● **What is asked**
Substitute "desktop agent" for every occurrence of "computer-use agent" in the data below, and leave everything else unchanged.

Text and item location entries
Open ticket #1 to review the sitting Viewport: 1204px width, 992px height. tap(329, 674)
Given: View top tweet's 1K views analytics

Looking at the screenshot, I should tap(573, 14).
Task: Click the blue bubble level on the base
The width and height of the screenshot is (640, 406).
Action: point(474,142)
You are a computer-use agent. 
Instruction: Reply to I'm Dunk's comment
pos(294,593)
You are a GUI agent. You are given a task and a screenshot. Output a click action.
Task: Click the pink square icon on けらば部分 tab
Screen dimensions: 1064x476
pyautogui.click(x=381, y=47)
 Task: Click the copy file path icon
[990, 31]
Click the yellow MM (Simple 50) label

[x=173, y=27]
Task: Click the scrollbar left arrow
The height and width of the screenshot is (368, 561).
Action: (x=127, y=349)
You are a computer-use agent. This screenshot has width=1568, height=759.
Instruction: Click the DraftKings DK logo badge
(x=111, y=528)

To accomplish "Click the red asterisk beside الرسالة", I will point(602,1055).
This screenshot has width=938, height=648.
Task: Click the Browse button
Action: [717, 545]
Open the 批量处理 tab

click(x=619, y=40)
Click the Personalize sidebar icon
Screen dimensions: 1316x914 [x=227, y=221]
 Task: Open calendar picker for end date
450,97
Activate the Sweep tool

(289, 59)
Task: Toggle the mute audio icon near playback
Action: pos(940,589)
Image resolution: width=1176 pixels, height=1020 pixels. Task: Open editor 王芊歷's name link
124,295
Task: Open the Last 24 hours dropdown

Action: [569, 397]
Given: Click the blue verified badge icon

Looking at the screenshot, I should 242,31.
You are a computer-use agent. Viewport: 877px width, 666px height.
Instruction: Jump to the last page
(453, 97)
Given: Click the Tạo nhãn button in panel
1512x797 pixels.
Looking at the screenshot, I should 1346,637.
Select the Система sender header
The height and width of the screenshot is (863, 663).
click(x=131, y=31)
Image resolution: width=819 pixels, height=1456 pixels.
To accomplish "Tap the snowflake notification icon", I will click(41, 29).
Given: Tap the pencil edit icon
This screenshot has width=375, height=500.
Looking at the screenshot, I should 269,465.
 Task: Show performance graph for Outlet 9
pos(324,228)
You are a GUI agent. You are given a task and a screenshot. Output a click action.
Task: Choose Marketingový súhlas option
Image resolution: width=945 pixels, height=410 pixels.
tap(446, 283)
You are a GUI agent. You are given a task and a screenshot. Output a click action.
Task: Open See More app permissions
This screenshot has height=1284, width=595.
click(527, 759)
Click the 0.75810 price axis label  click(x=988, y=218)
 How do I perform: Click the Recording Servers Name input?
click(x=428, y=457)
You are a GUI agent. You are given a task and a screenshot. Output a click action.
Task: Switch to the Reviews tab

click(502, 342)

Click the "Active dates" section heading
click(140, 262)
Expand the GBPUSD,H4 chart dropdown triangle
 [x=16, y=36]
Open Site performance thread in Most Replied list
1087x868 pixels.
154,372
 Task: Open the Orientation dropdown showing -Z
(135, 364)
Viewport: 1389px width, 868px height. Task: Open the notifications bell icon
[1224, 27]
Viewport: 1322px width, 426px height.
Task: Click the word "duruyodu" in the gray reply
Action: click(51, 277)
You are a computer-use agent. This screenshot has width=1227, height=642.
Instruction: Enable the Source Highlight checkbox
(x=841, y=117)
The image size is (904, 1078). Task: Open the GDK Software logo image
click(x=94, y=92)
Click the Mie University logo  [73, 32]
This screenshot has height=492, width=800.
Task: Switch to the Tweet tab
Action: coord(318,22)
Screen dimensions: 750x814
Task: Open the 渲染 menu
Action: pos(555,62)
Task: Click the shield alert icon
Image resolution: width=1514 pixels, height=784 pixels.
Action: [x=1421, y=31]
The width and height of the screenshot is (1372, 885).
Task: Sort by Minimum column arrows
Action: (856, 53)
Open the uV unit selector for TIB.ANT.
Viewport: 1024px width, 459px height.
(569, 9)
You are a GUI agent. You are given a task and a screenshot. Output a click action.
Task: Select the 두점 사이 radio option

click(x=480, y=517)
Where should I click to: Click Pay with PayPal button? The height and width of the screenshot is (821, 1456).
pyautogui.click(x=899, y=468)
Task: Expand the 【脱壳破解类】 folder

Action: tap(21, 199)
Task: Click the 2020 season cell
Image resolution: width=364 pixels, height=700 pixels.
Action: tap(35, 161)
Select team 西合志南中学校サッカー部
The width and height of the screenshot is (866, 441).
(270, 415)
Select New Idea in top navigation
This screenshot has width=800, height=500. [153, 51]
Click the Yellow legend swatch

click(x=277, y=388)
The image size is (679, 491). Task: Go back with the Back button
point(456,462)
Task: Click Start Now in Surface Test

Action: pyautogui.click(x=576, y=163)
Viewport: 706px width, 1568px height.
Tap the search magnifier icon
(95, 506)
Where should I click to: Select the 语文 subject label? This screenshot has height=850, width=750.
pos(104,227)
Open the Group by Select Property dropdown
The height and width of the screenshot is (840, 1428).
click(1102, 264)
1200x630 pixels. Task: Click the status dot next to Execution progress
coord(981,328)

● **Solution for this problem**
Open ticket #1 to review the sitting Viewport: 1204px width, 992px height. tap(329, 674)
Given: View top tweet's 1K views analytics

Looking at the screenshot, I should tap(573, 14).
Task: Click the blue bubble level on the base
The width and height of the screenshot is (640, 406).
Action: point(474,142)
You are a desktop agent. 
Instruction: Reply to I'm Dunk's comment
pos(294,593)
You are a GUI agent. You are given a task and a screenshot. Output a click action.
Task: Click the pink square icon on けらば部分 tab
Screen dimensions: 1064x476
pyautogui.click(x=381, y=47)
 Task: Click the copy file path icon
[990, 31]
Click the yellow MM (Simple 50) label

[x=173, y=27]
Task: Click the scrollbar left arrow
The height and width of the screenshot is (368, 561).
Action: (x=127, y=349)
You are a desktop agent. This screenshot has width=1568, height=759.
Instruction: Click the DraftKings DK logo badge
(x=111, y=528)

To accomplish "Click the red asterisk beside الرسالة", I will point(602,1055).
This screenshot has width=938, height=648.
Task: Click the Browse button
Action: [717, 545]
Open the 批量处理 tab

click(x=619, y=40)
Click the Personalize sidebar icon
Screen dimensions: 1316x914 [x=227, y=221]
 Task: Open calendar picker for end date
450,97
Activate the Sweep tool

(289, 59)
Task: Toggle the mute audio icon near playback
Action: pos(940,589)
Image resolution: width=1176 pixels, height=1020 pixels. Task: Open editor 王芊歷's name link
124,295
Task: Open the Last 24 hours dropdown

Action: [569, 397]
Given: Click the blue verified badge icon

Looking at the screenshot, I should 242,31.
You are a desktop agent. Viewport: 877px width, 666px height.
Instruction: Jump to the last page
(453, 97)
Given: Click the Tạo nhãn button in panel
1512x797 pixels.
Looking at the screenshot, I should 1346,637.
Select the Система sender header
The height and width of the screenshot is (863, 663).
click(x=131, y=31)
Image resolution: width=819 pixels, height=1456 pixels.
To accomplish "Tap the snowflake notification icon", I will click(41, 29).
Given: Tap the pencil edit icon
This screenshot has width=375, height=500.
Looking at the screenshot, I should 269,465.
 Task: Show performance graph for Outlet 9
pos(324,228)
You are a GUI agent. You are given a task and a screenshot. Output a click action.
Task: Choose Marketingový súhlas option
Image resolution: width=945 pixels, height=410 pixels.
tap(446, 283)
You are a GUI agent. You are given a task and a screenshot. Output a click action.
Task: Open See More app permissions
This screenshot has height=1284, width=595.
click(527, 759)
Click the 0.75810 price axis label  click(x=988, y=218)
 How do I perform: Click the Recording Servers Name input?
click(x=428, y=457)
You are a GUI agent. You are given a task and a screenshot. Output a click action.
Task: Switch to the Reviews tab

click(502, 342)

Click the "Active dates" section heading
click(140, 262)
Expand the GBPUSD,H4 chart dropdown triangle
 [x=16, y=36]
Open Site performance thread in Most Replied list
1087x868 pixels.
154,372
 Task: Open the Orientation dropdown showing -Z
(135, 364)
Viewport: 1389px width, 868px height. Task: Open the notifications bell icon
[1224, 27]
Viewport: 1322px width, 426px height.
Task: Click the word "duruyodu" in the gray reply
Action: click(51, 277)
You are a desktop agent. This screenshot has width=1227, height=642.
Instruction: Enable the Source Highlight checkbox
(x=841, y=117)
The image size is (904, 1078). Task: Open the GDK Software logo image
click(x=94, y=92)
Click the Mie University logo  [73, 32]
This screenshot has height=492, width=800.
Task: Switch to the Tweet tab
Action: coord(318,22)
Screen dimensions: 750x814
Task: Open the 渲染 menu
Action: pos(555,62)
Task: Click the shield alert icon
Image resolution: width=1514 pixels, height=784 pixels.
Action: [x=1421, y=31]
The width and height of the screenshot is (1372, 885).
Task: Sort by Minimum column arrows
Action: (856, 53)
Open the uV unit selector for TIB.ANT.
Viewport: 1024px width, 459px height.
(569, 9)
You are a GUI agent. You are given a task and a screenshot. Output a click action.
Task: Select the 두점 사이 radio option

click(x=480, y=517)
Where should I click to: Click Pay with PayPal button? The height and width of the screenshot is (821, 1456).
pyautogui.click(x=899, y=468)
Task: Expand the 【脱壳破解类】 folder

Action: tap(21, 199)
Task: Click the 2020 season cell
Image resolution: width=364 pixels, height=700 pixels.
Action: tap(35, 161)
Select team 西合志南中学校サッカー部
The width and height of the screenshot is (866, 441).
(270, 415)
Select New Idea in top navigation
This screenshot has width=800, height=500. [153, 51]
Click the Yellow legend swatch

click(x=277, y=388)
The image size is (679, 491). Task: Go back with the Back button
point(456,462)
Task: Click Start Now in Surface Test

Action: pyautogui.click(x=576, y=163)
Viewport: 706px width, 1568px height.
Tap the search magnifier icon
(95, 506)
Where should I click to: Select the 语文 subject label? This screenshot has height=850, width=750.
pos(104,227)
Open the Group by Select Property dropdown
The height and width of the screenshot is (840, 1428).
click(1102, 264)
1200x630 pixels. Task: Click the status dot next to Execution progress
coord(981,328)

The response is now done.